(INSTRUCTIONS TO FOLLOW):
Reproduce exactly, from the data that follows, the line with "[button] (135, 2411)", the line with "Hats (175, 1979)", and every line that lies between them.

Collected data
════
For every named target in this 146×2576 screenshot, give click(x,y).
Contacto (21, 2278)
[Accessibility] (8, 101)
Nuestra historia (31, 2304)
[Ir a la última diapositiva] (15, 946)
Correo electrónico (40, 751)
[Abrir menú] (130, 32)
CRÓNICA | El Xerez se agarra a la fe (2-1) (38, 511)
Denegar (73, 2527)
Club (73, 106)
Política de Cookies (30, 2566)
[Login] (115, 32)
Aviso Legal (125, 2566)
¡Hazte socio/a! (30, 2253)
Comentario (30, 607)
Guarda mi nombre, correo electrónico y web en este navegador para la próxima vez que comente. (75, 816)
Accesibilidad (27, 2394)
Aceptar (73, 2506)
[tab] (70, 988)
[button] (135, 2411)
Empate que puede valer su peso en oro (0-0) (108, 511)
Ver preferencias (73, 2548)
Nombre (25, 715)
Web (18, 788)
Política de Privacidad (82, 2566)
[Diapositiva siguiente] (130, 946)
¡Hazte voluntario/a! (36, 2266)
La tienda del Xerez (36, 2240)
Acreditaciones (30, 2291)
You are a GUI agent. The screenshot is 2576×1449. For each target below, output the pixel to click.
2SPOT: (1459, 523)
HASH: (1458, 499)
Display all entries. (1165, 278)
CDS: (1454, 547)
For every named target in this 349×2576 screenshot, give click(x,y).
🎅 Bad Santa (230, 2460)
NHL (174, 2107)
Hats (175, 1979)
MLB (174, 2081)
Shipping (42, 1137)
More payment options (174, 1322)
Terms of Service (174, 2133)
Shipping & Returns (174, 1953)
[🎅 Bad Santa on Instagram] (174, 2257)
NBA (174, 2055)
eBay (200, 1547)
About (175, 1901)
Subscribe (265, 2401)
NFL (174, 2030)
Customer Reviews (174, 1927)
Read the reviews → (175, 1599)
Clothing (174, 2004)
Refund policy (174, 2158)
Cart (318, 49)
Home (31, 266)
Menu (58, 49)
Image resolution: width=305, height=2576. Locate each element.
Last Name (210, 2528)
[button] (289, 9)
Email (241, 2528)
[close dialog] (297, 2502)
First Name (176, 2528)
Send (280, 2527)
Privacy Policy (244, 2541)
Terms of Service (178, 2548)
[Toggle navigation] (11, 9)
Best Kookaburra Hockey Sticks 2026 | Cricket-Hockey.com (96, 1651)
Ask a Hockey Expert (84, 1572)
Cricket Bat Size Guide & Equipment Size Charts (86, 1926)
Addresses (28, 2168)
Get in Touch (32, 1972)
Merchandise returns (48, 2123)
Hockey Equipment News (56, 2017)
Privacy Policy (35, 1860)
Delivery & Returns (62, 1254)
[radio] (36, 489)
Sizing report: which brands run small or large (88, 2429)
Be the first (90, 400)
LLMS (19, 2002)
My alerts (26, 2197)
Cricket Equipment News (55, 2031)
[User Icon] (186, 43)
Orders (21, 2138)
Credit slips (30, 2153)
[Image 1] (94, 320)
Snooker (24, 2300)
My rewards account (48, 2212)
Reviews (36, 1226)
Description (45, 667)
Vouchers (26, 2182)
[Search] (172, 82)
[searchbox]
════
(EXERCISE RESULT):
[button] (135, 2411)
Empate que puede valer su peso en oro (0-0) (108, 511)
Ver preferencias (73, 2548)
Nombre (25, 715)
Web (18, 788)
Política de Privacidad (82, 2566)
[Diapositiva siguiente] (130, 946)
¡Hazte voluntario/a! (36, 2266)
La tienda del Xerez (36, 2240)
Acreditaciones (30, 2291)
You are a GUI agent. The screenshot is 2576×1449. For each target below, output the pixel to click.
2SPOT: (1459, 523)
HASH: (1458, 499)
Display all entries. (1165, 278)
CDS: (1454, 547)
For every named target in this 349×2576 screenshot, give click(x,y).
🎅 Bad Santa (230, 2460)
NHL (174, 2107)
Hats (175, 1979)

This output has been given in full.